▶ **Task brief**: Please copy the part of the items below that opens with their first line and closes with the line containing "pos(184,603)", keeping both of those lines and every character unchanged.

▶ **Data for this exercise**:
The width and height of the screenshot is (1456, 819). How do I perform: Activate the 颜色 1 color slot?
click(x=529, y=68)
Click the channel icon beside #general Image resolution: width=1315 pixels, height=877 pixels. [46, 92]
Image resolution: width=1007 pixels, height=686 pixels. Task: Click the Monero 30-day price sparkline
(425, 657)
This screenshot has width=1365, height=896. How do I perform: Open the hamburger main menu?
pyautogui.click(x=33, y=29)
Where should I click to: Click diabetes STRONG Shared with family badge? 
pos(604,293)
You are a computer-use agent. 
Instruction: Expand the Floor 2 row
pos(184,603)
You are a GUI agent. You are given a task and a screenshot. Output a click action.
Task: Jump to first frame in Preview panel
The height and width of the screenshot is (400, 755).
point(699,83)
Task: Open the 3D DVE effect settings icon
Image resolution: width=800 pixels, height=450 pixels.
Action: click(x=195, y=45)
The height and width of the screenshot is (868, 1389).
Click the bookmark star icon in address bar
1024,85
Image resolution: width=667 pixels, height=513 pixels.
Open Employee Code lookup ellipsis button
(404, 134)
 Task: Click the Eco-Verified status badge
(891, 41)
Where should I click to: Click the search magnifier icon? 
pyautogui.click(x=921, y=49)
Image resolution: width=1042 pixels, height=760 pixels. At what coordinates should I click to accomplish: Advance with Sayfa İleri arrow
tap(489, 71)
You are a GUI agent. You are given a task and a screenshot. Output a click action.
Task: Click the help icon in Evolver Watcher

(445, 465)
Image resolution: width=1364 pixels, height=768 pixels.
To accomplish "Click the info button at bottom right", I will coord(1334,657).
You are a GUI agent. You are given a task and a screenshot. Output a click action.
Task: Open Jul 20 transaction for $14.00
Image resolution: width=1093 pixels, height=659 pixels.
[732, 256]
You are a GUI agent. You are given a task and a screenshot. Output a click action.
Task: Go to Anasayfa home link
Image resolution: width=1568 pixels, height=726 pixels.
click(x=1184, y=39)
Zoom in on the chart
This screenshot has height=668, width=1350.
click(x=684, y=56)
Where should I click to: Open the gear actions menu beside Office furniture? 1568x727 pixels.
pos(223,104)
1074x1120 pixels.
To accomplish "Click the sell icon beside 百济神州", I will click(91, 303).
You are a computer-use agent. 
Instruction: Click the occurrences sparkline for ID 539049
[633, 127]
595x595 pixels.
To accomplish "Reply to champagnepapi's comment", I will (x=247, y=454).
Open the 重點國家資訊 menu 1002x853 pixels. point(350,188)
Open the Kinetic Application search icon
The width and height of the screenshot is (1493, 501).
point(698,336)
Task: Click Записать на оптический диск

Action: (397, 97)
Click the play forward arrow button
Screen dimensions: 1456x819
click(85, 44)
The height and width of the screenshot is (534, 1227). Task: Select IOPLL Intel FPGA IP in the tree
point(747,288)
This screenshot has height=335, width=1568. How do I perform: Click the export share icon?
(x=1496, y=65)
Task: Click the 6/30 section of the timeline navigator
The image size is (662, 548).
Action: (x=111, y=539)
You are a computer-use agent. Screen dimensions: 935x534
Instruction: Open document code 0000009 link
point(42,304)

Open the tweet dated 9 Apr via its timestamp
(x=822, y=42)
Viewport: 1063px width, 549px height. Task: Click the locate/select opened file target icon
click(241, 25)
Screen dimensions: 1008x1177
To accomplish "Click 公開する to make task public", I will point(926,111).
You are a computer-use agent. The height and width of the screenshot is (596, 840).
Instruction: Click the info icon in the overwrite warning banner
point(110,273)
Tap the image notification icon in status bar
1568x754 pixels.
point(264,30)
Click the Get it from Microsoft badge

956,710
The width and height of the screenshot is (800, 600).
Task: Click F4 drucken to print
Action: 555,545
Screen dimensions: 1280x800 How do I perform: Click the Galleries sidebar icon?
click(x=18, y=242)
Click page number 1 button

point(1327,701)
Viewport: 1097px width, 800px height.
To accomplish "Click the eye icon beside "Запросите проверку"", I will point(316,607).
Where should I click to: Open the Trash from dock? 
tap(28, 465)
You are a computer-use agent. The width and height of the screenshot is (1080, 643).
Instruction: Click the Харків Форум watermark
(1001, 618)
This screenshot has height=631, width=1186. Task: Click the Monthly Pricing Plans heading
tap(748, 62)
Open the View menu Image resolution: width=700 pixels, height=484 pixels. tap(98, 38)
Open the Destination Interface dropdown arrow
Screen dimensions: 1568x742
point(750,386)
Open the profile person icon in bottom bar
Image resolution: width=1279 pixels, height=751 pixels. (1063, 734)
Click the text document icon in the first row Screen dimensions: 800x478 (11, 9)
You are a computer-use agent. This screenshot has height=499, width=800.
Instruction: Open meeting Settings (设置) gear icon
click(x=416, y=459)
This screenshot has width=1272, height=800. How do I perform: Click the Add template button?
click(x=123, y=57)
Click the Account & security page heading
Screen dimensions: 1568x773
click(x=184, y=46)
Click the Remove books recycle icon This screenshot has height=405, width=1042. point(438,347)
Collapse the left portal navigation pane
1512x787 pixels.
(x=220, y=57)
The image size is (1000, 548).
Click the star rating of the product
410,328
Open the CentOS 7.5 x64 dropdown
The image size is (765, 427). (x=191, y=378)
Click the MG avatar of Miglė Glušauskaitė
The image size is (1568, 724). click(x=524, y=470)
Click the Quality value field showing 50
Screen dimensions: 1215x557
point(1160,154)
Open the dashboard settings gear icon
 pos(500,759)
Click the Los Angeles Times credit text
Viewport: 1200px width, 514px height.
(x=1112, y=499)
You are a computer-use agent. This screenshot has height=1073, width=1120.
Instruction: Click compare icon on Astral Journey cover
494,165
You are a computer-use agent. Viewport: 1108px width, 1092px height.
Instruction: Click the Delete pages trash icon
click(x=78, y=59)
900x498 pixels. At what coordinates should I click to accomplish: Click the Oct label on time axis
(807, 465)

▶ **Correct answer**:
The width and height of the screenshot is (1456, 819). How do I perform: Activate the 颜色 1 color slot?
click(x=529, y=68)
Click the channel icon beside #general Image resolution: width=1315 pixels, height=877 pixels. [46, 92]
Image resolution: width=1007 pixels, height=686 pixels. Task: Click the Monero 30-day price sparkline
(425, 657)
This screenshot has width=1365, height=896. How do I perform: Open the hamburger main menu?
pyautogui.click(x=33, y=29)
Where should I click to: Click diabetes STRONG Shared with family badge? 
pos(604,293)
You are a computer-use agent. 
Instruction: Expand the Floor 2 row
pos(184,603)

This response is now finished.